Ici, ce ne sont pas de petits commerçants qui sont ruinés et condamnés par la Justice du fait des dysfonctionnements du logiciel qu’on leur a fourni mais de l’empoisonnement de toute la population par le rejet abusif des eaux usées dans les rivières. Dirty business est le fruit d’une longue enquête et de multiples interviews menés avant la réalisation de la série, comme elle le précise en introduction.

Le résultat de la privatisation de la distribution d’eau : un rejet illégal d’eau polluée sur une plage. (document issu d’un réseau social)

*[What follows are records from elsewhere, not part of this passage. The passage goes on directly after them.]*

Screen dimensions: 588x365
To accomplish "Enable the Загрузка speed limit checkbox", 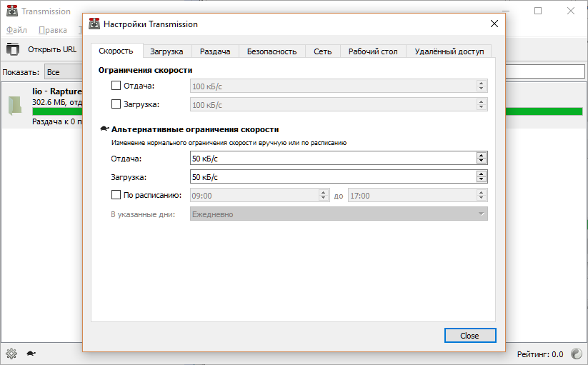I will tap(116, 104).
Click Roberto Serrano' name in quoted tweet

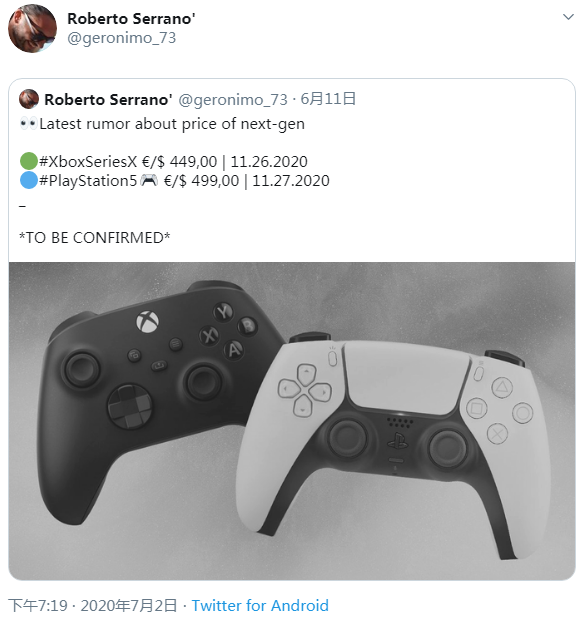click(108, 99)
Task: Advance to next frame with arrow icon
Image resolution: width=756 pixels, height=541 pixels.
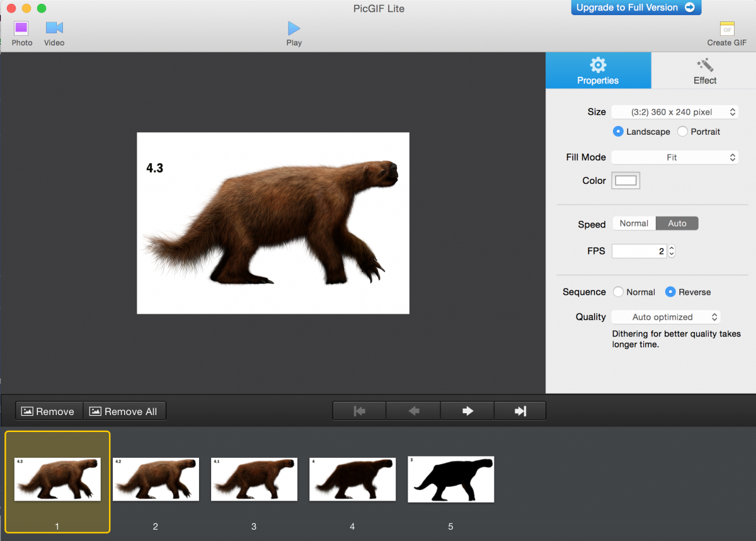Action: point(467,410)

Point commun entre les deux séries britanniques, l’Agence de l’Environnement qui est ici mise en cause a les mêmes pouvoirs de police que le Post Office. Aussi curieux que cela puisse nous paraître, leurs inspecteurs peuvent infliger des amendes ou déférer devant la Justice des personnes ou des entreprises qu’elles jugent fautives. Les compagnies qui ont mis la main sur la distribution d’eau (et donc l’épuration des eaux usées) dans le cadre de la privatisation n’investissent évidemment pas dans l’entretien des équipements. Les réparations sont toujours effectuées a minima. Résultat : les incidents se multiplient, les bassins débordent et les eaux usées sont évacuées vers les rivières où l’eau, devenue brune, véhicule quantité de déjections et de détritus accompagnés de bactéries extrêmement dangereuses telle qu’E.Coli (Escherichia coli) présente dans les matières fécales. Les poissons meurent en masse.

Poissons empoisonnés

Les pollutions échouent en mer et ce sont les baies et des plages entières qui sont contaminées. Des familles venues se baigner en toute confiance sont atteintes de gastro-entérites, diarrhées, colites hémorragiques, etc. Une petite fille, Heather, est victime de symptômes neurologiques graves après avoir seulement marché dans une flaque d’eau polluée. Elle mourra quelques temps plus tard à l’hôpital

Heather vient de décéder (Madison Waterworth). Ses parents Julie et Mark Preen l’étreignent une dernière fois (Posy Sterling et Tom McKay)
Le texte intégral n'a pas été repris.